━━━ Selected passage ━━━

AUTHOR: David Hutton is the editor of Valuation Review the leading source for news and analysis for the real estate appraisal industry. Valuation Review provides its members with relevant content that informs them about the valuation profession and helps keep them ahead of the competition.
A recent survey was sent to more than 300 review appraisers and underwriters in financial institutions across the country, including the Top 10 banks and small community banks after it was completed by their customers. NAIFA received a statistically significant 39 percent response rate.
"The responses to each question were analyzed with consideration to the respondent's specialty (commercial or residential review or underwriting)," Foley said. "For example, review appraisers who review commercial appraisals exclusively did not answer the questions relative to residential appraisals. The identity of the respondents has been kept confidential."
Through other eyes
The report offers a revealing look at how financial institutions view appraisers and what they are looking for from a valuation professional. Kern said the information will be used to structure NAIFA so the trade group is providing as much information as it can to help its members be better appraisers and better professionals.
“We are also going to use this information in our long-range planning with regard to educational offerings,” she said. Kern said options include developing courses to help appraisers improve their communication skills. Courses also could be used to help other mortgage professionals understand appraisals.
The survey contains some telling responses, including what lenders are looking for when considering appraisers for their approved lists. Foley noted financial institutions typically look at resume/qualifications, sample appraisal reports, copy of state license and E&O insurance.
According to the report, 34 percent of the respondents indicated that they also interview other review appraisers (references), and 40 percent stated that they consider designations or membership in professional organizations.

━━━ Information supplied ━━━

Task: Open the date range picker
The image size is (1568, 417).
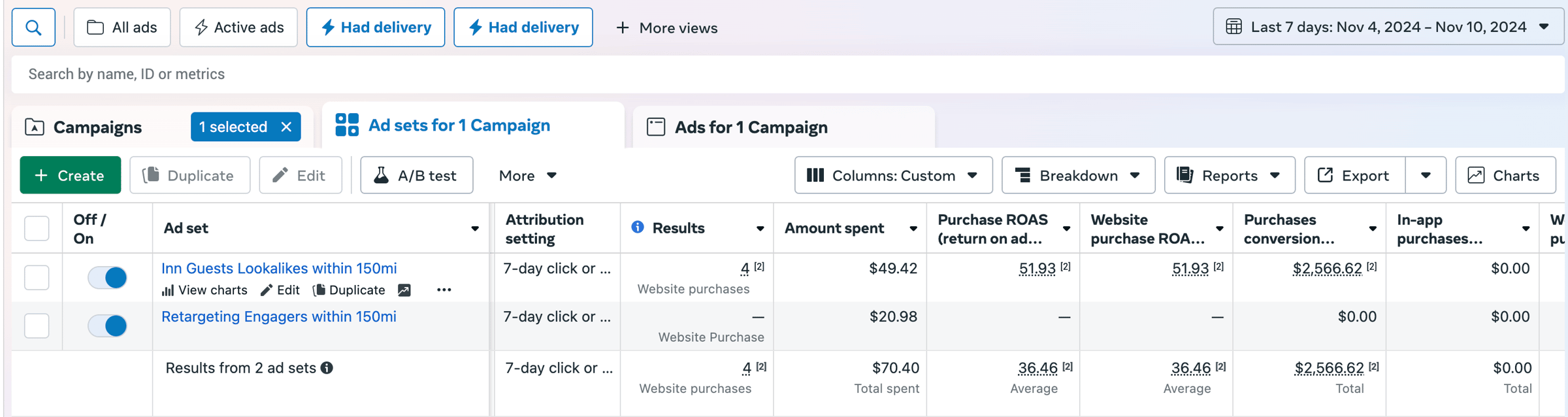Action: pyautogui.click(x=1388, y=27)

━━━

*Exercise set*:
a) Answer these questions from the survey article:
(i) What response rate did NAIFA receive to its survey?
(ii) What percentage of respondents said they consider designations or membership in professional organizations?
(iii) Who is the editor of Valuation Review?
b) Please write out the survey article between "The survey contains" and "and E&O insurance.", inclusive.

*Solved problems*:
a)
(i) 39 percent
(ii) 40 percent
(iii) David Hutton

b)
The survey contains some telling responses, including what lenders are looking for when considering appraisers for their approved lists. Foley noted financial institutions typically look at resume/qualifications, sample appraisal reports, copy of state license and E&O insurance.